Klara Szapiro and her daughter Nina, aged seven, were the next people Adela helped. They were brought to her in the winter of 1942 by the wife of Makary Sieradzki whom Adela knew for her involvement with the underground. Adela quickly found “legal” documents for them, as well as a place to stay in for some time. Klara was placed in the Saska Kępa district under an assumed name of Helena Kowalska and her daughter, under the name of Janka Kowalska, Adela kept at her place. Due to the constant risk of denunciation and blackmail attempts, she had to find new places for her charges to stay in all the time. In the end, she managed to find shelter for Klara with Adela Sochańska who had been classified by the Germans as Reichsdeutsch – a person of decent German descent who was, from their point of view, trustworthy. She found a place for Inka at a Holy Family convent at ul. Żytnia. For some time, Adela maintained contact with Klara’s husband and Inka’s father – Józef Szapiro, a doctor in the Kraśnik ghetto.

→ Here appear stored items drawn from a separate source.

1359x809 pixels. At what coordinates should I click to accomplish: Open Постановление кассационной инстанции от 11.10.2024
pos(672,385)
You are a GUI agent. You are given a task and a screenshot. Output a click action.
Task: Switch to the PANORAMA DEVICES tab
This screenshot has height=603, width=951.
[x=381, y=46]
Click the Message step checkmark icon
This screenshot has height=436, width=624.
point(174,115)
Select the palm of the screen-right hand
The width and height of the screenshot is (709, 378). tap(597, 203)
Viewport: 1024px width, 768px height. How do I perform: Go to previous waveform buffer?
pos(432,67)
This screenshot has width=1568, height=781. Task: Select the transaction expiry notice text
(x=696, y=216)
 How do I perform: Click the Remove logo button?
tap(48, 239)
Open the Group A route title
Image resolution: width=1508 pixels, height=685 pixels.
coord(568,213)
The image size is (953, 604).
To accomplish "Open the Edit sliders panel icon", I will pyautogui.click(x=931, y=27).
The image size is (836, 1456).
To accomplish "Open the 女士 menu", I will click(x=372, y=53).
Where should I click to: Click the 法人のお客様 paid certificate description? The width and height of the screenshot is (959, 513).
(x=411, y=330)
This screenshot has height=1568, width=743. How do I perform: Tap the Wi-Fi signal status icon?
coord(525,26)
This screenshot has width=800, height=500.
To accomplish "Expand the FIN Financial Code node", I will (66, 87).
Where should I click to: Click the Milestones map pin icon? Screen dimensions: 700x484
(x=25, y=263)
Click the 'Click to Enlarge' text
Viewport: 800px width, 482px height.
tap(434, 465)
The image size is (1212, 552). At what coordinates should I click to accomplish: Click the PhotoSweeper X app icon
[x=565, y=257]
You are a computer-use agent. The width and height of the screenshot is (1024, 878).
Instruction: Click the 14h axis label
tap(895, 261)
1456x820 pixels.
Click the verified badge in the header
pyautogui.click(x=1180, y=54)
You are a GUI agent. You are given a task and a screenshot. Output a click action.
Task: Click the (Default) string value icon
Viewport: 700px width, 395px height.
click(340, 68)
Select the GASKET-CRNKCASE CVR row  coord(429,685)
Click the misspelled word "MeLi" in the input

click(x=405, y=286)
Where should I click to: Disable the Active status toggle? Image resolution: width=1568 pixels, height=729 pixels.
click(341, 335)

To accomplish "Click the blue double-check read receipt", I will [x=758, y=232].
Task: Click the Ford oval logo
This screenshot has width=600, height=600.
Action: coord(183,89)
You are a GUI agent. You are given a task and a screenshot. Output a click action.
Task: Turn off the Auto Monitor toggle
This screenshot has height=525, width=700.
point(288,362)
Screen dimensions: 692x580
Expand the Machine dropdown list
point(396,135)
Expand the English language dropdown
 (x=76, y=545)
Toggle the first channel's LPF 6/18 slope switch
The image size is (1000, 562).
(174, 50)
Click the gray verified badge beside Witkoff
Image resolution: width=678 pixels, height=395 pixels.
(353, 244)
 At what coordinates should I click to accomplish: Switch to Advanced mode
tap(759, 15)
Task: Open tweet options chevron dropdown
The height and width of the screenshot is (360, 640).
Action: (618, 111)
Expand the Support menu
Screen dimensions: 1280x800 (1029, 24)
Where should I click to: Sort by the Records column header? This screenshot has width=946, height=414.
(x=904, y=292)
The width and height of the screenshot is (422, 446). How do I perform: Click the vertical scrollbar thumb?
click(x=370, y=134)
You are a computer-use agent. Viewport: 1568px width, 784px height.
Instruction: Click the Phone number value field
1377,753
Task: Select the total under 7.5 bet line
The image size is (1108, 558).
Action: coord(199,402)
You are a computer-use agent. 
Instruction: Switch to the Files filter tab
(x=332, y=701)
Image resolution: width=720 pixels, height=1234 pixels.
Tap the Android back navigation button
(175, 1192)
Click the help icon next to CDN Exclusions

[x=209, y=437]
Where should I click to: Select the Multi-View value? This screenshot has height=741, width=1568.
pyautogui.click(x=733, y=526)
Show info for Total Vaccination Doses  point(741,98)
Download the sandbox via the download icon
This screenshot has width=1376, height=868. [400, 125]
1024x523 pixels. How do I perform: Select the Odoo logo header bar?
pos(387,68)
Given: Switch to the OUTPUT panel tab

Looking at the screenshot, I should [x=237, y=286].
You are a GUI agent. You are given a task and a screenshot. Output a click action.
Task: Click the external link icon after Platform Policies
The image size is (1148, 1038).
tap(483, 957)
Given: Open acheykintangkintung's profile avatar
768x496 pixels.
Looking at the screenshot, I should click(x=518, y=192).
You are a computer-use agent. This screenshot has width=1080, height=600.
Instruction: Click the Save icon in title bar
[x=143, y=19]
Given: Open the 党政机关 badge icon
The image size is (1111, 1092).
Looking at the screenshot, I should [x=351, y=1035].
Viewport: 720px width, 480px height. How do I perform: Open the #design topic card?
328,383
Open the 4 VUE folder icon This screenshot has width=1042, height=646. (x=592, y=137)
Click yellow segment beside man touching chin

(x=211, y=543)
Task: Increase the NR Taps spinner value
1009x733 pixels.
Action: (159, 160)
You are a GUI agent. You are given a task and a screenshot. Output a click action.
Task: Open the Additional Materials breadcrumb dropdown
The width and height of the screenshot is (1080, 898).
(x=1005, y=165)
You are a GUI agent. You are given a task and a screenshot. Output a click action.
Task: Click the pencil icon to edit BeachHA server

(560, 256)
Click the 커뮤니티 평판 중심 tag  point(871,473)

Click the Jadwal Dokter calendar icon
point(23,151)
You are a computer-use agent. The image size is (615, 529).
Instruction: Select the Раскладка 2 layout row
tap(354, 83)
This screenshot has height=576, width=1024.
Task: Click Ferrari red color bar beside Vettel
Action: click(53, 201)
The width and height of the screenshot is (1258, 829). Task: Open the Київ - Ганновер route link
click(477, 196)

During the Warsaw Uprising, she looked after lawyer K. Metta and his wife. After the uprising, they were transported to Sędziszów. Mister Metta decided to stay there while Adela brought his wife to her sister’s place and helped the husband and wife stay in contact with each other.
Jadwiga Maczko, a co-conspirator of Adela, also owed her salvation to Adela to a considerable extent. It was Adela who provided her with forged documents issued for Leokadia Sopyła. When the owner of documents reappeared, they had to be returned to her and Adela found another set of documents for Jadwiga, this time issued for Jadwiga Aniołkowa.
Adela Domanus stayed in contact with Klara and Nina Szapiro after the war. The Yad Vashem Institute awarded her with the Righteous Among the Nations title in 1989.